Across the world, businesses have been preparing for how they will be impacted by this new paradigm shift in data management. Lexology, a website that delivers the most comprehensive source of international legal updates, analysis and insights, has recently published an article giving government guidance for Chinese businesses on GDPR compliance. Meanwhile, across the pond in the US, businesses are also ready for change in reaction to GDPR. However, GDPR might become a distant memory in light of a US version of the EU’s new data laws.
According to Business Insider, Democrats have reportedly drawn up plans to slap big tech firms with privacy laws similar to GDPR in the EU. The website states that Senator Mark Warner’s office has proposed ways for US policymakers to bring big tech inline following Russian interference in the 2016 presidential election. This coincides with a recent LinkedIn post titled “America’s GDPR? Seven workstreams to implement California’s CCPA.”
To get a better idea of what this might look like and how it could impact the US, we spoke with Mircea Patachi, Co-founder and CEO of Clym, a Consent Lifecycle Management tool that helps you meet data protection obligations, who said “On June 28th 2018, California passed the California Consumer Privacy Act of 2018 (“CCPA”), one of the toughest privacy laws in the US at the moment. This happens only one month after the EU General Data Protection Regulation (GDPR) was enforced, raising the inevitable question: will the US have its own GDPR sooner or later?”
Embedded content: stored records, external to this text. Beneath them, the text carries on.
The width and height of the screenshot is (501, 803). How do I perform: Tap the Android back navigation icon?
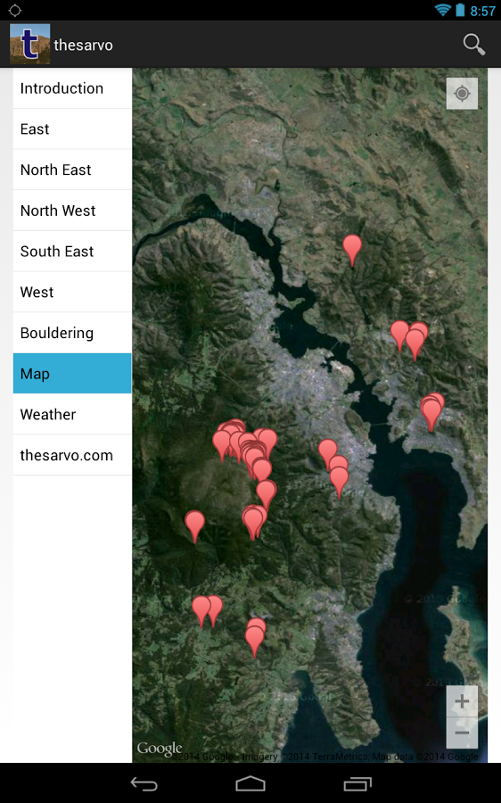(x=144, y=783)
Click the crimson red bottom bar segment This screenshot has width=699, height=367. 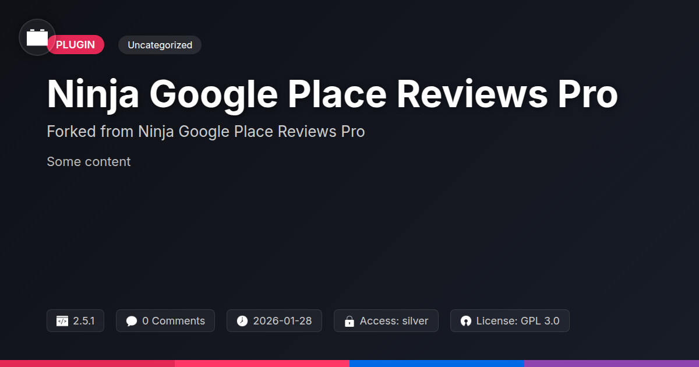point(87,363)
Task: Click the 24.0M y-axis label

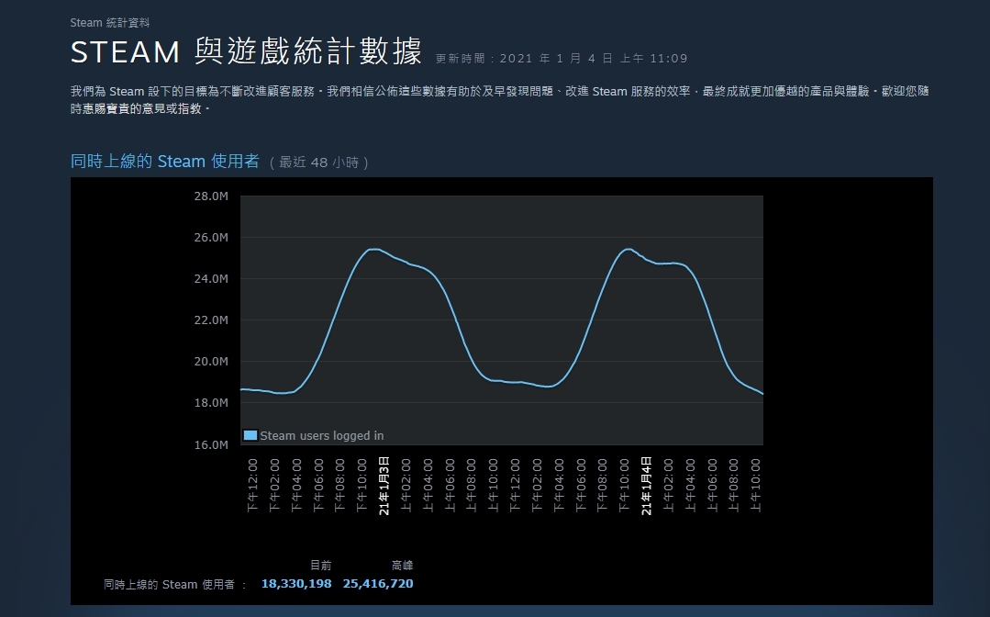Action: tap(210, 279)
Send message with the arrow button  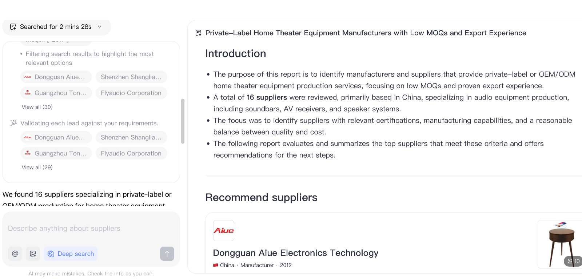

He adds “We believe a change in privacy laws worldwide is inevitable. The GDPR was the first step, and now, through the CPPA, we see the first efforts of a US state to improve privacy laws. The Privacy Shield has many issues, with most EU representatives agreeing it is not a long-time solution for US companies. The only logical solution at this point is a new privacy law in the US, that would be aligned to the EU’s GDPR. The next 2-5 years will be defined as to what happens in this area.”
Clearly the US is on track to follow in the footsteps of the EU, however, what this privacy law might look like is unknown, only time will tell. All we know for sure is that business will ultimately scramble to keep up in order to ensure they are not hit with a fine, giving us, the users, more security and protection.